Aussitôt, les sorcières retournèrent à l'intérieur, la mine soucieuse. Seule la vieille qui nous avait ouvert la porte manifesta un doute.
— Mère Supérieure ! Et si ce loup décide de s'en prendre à vous ?
— N'aies crainte, Esther. Je suis loin d'être sans défenses.
— Oui, bien-sûr, veuillez m'excuser. Je serai à l'intérieur.
Désormais seule, la sorcière pivota pour me faire face. Ses mains tâchées par la vieillesse étaient parcourues de légers spasmes, comme s'il lui était impossible de rester parfaitement immobile.
— Je ne pourrais pas localiser ce bijou précisément, mais seulement te donner une indication. Donne-moi la photographie que tu caches dans ta poche.
J'obéis sans poser de question, ne cherchant pas à savoir comment diable une chose pareille était possible.
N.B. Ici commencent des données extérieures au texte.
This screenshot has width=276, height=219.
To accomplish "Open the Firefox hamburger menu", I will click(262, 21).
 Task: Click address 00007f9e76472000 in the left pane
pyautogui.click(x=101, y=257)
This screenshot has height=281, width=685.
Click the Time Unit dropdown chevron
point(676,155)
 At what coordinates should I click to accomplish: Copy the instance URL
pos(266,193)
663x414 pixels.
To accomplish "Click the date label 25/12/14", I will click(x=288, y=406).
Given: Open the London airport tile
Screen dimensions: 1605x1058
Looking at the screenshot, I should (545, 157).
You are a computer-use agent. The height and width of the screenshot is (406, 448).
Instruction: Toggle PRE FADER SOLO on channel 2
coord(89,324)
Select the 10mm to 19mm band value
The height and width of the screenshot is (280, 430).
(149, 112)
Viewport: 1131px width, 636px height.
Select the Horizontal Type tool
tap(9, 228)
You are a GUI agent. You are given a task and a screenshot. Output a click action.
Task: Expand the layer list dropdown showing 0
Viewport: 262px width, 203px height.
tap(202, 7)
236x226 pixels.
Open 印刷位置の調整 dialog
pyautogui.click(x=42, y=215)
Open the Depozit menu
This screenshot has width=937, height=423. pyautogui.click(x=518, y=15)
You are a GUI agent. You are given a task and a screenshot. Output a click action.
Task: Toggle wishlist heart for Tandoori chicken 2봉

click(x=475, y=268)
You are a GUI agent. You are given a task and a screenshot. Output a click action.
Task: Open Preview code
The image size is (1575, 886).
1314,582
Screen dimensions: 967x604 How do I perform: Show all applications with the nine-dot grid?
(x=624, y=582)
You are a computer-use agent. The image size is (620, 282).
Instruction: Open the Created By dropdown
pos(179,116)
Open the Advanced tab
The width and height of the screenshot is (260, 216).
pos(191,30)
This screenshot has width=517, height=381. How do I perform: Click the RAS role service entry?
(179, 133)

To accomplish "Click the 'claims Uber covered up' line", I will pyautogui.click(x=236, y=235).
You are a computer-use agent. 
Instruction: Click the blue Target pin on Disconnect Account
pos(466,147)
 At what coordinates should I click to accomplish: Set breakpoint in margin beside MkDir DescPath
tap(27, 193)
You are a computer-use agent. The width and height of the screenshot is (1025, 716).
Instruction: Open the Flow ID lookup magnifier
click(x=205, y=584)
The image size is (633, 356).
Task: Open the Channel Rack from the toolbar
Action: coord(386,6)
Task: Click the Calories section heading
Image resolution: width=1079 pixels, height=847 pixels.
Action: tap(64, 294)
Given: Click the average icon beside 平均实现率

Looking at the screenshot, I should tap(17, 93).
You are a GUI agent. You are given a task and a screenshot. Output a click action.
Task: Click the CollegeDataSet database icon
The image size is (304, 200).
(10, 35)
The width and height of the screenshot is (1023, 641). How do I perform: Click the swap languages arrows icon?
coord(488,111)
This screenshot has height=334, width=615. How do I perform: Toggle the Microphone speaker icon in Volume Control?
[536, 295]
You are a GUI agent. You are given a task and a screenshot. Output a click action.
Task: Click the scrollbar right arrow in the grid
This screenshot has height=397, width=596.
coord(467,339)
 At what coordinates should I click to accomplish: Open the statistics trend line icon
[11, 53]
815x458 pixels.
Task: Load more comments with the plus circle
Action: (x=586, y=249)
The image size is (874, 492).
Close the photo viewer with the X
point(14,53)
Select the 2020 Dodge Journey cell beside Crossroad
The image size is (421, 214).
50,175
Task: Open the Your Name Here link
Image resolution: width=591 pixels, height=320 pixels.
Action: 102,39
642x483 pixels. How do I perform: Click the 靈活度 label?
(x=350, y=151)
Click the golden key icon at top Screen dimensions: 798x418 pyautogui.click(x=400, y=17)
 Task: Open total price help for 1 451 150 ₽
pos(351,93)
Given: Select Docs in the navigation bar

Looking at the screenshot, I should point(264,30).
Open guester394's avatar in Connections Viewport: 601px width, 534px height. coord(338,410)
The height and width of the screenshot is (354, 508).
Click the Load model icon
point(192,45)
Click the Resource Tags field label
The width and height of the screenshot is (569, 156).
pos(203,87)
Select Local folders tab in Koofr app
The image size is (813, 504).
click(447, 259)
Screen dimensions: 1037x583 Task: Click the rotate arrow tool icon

Quant à la localisation précise... c'était toujours bon à prendre.
— Une fois que ce sera fait, nous serons quittes et les sorcières auront réglé leurs dettes. C'est clair ?
— Parfaitement. Comment faut-il procéder ?
À la vitesse de la lumière, sans que je ne puisse réagir, la sorcière s'empara de mon poignet, de celui marqué par Dorian. Elle passa le pouce sur la cicatrice, et le mouvement de recul que j'eus fut totalement inefficace. Sa poigne était incroyable, magiquement scellée, et je serrai les mâchoires en respirant plus vite, incapable de m'en défaire.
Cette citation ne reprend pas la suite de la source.